The core differentiator is the orchestration layer itself: it manages agent lifecycle, routes tasks between agents, maintains shared memory across the swarm, and handles communication protocols including handoffs and event-driven messaging.

When to Use Ruflo vs. a Single Agent

Choosing Ruflo over a single-agent tool depends on three concrete factors: how many interdependent tasks the workflow contains, whether those tasks benefit from role-scoped context, and whether you need pipeline automation. For a quick function suggestion or a one-off refactor, a single agent remains the faster path. For workflows requiring coordinated test generation and implementation, multi-file scaffolding, or automated review pipelines, Ruflo's orchestration becomes the enabling layer.

Prerequisites and Environment Setup

What You'll Need

This tutorial requires:

• Node.js v18 or later (v18 LTS or v20 LTS recommended). This tutorial uses CommonJS syntax. If your package.json includes "type": "module", rename config files to .cjs or convert to ESM syntax.
• npm or yarn for package management
• Git for cloning the repository
• Jest v29 or later (npm install --save-dev jest). Confirm with ./node_modules/.bin/jest --version.
• An OpenAI API key with GPT-4 access enabled (GPT-4 requires separate enablement on your OpenAI account and carries higher per-token costs than GPT-3.5; see the configuration section for alternatives)
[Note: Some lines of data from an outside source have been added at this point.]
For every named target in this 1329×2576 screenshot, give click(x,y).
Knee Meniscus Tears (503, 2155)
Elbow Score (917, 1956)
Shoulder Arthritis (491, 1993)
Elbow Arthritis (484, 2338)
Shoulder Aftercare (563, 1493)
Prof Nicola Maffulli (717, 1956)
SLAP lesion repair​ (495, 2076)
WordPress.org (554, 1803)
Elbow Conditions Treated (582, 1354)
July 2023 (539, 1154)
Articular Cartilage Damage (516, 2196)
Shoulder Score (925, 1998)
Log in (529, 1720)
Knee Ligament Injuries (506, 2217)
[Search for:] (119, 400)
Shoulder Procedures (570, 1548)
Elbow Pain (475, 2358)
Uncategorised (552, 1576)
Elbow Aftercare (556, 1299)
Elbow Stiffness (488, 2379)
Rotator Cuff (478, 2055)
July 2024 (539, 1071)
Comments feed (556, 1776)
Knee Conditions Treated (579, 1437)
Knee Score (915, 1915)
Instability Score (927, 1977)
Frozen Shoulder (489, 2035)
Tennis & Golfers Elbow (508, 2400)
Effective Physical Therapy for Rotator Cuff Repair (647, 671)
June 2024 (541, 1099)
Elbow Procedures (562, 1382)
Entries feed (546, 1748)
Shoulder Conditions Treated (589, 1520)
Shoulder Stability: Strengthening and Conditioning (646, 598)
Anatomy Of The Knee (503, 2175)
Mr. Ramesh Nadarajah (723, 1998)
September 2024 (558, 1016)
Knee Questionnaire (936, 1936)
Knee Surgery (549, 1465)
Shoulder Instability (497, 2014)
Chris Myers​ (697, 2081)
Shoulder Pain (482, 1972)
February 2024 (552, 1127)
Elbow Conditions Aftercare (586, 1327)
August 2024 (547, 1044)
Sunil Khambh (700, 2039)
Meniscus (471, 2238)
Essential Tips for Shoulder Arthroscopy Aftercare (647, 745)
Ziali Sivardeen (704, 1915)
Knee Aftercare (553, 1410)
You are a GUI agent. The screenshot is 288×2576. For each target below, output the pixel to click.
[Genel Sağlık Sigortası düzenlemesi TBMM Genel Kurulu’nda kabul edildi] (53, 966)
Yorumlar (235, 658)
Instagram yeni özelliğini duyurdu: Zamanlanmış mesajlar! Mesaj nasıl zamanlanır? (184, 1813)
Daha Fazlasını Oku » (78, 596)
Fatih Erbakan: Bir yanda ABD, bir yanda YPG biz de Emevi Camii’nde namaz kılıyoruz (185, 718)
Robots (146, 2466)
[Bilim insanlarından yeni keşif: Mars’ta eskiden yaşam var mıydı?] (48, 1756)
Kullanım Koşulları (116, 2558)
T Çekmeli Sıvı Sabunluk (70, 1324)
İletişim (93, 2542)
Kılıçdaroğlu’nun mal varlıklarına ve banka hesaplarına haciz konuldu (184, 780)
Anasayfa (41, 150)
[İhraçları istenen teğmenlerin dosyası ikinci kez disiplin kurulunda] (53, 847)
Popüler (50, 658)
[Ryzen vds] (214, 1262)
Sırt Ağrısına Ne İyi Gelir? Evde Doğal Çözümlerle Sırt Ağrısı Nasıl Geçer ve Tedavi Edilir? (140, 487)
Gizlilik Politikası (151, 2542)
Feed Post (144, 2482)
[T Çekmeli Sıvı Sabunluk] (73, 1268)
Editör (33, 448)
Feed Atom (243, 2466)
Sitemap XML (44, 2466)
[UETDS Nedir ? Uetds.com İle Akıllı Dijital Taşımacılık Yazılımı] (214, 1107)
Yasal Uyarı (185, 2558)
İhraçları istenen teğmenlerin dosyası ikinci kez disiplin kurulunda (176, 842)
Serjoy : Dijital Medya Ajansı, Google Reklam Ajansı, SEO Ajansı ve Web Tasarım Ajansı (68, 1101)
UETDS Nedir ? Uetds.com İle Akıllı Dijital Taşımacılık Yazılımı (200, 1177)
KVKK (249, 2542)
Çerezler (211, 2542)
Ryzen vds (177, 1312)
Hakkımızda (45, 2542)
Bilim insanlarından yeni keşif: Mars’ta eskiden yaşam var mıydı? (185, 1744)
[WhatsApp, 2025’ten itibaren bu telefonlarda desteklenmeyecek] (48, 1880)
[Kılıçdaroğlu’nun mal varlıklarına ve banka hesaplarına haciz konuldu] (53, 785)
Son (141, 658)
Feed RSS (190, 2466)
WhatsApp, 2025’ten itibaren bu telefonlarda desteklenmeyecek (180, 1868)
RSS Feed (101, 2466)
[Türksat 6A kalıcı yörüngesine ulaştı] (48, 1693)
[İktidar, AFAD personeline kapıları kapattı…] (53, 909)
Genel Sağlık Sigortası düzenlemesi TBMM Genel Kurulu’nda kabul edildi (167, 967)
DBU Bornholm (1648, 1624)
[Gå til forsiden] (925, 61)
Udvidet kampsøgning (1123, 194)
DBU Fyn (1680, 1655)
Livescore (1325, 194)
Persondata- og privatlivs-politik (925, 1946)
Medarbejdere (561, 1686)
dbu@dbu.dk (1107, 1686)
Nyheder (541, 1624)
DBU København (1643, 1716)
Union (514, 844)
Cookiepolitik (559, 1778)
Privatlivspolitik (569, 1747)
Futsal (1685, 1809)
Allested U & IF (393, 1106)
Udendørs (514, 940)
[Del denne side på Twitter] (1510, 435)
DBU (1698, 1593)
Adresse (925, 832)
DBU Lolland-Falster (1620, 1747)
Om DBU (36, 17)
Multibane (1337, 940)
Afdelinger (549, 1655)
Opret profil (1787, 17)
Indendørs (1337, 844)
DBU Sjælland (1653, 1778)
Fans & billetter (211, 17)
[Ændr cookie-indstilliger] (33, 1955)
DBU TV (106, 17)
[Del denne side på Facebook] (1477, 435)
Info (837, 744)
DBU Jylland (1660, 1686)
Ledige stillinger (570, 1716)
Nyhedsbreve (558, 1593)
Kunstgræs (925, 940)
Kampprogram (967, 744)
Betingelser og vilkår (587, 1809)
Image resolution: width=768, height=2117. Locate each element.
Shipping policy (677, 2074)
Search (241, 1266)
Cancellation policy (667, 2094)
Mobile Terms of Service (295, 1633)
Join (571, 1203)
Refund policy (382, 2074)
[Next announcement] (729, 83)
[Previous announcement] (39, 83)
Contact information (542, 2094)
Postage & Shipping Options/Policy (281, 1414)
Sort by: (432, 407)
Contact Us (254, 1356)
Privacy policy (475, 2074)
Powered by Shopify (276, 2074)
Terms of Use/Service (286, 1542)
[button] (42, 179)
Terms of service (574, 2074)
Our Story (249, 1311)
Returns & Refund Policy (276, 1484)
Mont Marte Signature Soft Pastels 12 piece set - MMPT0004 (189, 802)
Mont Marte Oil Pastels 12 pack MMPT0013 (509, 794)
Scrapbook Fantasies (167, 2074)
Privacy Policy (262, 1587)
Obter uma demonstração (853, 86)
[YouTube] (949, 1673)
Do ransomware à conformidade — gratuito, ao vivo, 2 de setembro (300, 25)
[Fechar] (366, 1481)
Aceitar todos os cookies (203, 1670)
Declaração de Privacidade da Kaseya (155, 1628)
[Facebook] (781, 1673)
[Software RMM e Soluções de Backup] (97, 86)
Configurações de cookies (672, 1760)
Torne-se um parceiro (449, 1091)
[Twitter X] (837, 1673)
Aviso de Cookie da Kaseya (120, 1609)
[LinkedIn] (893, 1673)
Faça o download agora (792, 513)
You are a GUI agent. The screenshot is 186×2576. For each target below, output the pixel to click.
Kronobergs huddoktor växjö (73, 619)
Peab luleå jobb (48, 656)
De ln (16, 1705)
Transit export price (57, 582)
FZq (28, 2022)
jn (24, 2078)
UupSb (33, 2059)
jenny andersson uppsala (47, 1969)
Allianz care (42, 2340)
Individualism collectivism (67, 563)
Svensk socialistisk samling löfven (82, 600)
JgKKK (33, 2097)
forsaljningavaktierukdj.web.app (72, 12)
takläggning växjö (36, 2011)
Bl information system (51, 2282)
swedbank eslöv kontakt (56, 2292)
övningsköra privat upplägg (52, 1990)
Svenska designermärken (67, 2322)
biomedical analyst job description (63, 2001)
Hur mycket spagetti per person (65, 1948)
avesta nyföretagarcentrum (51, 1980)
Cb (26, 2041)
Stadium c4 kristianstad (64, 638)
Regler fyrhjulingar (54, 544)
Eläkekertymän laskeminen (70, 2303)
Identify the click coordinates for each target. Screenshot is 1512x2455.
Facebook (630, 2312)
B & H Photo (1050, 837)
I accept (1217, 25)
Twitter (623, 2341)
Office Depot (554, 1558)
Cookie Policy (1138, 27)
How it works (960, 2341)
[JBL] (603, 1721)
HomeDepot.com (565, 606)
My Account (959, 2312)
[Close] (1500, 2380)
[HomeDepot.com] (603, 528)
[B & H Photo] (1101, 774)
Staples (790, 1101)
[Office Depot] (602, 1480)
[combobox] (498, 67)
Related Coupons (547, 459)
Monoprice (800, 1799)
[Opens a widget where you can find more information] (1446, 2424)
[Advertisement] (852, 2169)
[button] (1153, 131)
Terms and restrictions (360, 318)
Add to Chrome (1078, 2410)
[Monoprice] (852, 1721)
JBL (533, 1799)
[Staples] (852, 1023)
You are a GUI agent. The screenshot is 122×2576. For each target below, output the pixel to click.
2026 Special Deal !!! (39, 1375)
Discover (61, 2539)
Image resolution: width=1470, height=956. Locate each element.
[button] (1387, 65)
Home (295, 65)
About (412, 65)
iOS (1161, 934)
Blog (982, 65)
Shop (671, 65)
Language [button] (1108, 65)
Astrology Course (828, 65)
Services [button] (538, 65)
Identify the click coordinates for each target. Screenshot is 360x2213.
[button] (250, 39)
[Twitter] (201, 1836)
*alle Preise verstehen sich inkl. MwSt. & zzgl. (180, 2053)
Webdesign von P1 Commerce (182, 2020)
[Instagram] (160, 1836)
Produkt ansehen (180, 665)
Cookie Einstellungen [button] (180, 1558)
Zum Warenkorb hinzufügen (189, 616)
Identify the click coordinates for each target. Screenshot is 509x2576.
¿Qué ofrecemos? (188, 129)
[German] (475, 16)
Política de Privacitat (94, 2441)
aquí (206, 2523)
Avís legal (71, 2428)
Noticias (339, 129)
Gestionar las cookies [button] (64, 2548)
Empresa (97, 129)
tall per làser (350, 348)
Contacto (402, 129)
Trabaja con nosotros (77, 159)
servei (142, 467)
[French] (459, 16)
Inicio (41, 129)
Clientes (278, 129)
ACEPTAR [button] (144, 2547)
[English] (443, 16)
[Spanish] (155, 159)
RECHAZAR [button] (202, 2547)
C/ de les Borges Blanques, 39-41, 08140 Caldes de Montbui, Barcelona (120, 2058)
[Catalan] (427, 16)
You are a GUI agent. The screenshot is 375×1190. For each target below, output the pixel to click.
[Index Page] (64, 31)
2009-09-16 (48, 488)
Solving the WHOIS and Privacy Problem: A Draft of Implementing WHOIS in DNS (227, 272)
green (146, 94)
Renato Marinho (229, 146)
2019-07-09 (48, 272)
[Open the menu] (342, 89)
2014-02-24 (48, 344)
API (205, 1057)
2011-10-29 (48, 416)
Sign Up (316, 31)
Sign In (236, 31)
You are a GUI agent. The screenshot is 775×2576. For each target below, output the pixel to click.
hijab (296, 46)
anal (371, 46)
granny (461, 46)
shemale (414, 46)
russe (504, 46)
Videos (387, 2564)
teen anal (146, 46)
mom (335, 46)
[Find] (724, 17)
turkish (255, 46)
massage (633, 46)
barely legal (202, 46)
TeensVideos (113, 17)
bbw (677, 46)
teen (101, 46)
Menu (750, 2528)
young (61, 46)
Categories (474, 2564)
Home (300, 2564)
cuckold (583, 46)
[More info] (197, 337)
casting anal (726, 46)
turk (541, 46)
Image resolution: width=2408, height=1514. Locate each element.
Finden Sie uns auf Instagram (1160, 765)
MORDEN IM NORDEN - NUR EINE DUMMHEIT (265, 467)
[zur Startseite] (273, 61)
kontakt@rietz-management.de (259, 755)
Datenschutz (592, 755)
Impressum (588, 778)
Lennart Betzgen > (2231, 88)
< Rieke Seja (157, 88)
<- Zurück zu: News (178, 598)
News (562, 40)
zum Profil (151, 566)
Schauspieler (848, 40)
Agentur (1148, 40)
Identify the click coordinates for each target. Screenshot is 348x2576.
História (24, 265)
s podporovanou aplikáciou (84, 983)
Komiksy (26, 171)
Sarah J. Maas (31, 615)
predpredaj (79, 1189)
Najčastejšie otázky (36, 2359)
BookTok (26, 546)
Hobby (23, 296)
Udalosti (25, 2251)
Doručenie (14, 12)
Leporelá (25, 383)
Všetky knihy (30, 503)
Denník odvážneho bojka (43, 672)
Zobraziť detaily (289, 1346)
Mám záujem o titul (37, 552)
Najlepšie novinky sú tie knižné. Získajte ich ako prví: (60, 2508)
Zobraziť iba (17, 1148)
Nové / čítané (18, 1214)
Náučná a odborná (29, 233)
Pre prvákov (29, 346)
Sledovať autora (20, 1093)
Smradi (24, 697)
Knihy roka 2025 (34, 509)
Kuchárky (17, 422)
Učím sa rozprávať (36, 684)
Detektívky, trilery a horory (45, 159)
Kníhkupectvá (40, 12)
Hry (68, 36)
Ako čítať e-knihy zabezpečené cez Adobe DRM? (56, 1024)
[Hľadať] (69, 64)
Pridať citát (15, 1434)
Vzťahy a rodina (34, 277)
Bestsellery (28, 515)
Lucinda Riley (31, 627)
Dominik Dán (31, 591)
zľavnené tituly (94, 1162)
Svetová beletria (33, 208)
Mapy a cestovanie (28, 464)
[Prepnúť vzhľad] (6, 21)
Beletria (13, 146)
Readers should have working familiarity with JavaScript, Node.js, and basic React concepts, as the demo task involves generating a React utility function.

Installing Ruflo

The following commands clone the Ruflo repository, install its dependencies, and verify the installation is functional:

# Clone the Ruflo repository
git clone https://github.com/ruvnet/ruflo.git

# Navigate into the project directory
cd ruflo

# Install dependencies
npm install

After running these commands, check whether a CLI binary is available:

# If a CLI binary is available, this will report the version:
./node_modules/.bin/ruflo --version

If no CLI binary exists, skip this step and use the programmatic API described below. You can verify the package exposes the expected API by running:

node -e "const { Swarm } = require('ruflo'); console.log(typeof Swarm);"
# Expected output: "function"

If this prints "function", the environment is ready. If it throws an error, check that the repository's README documents a different export path or package name, and adjust accordingly.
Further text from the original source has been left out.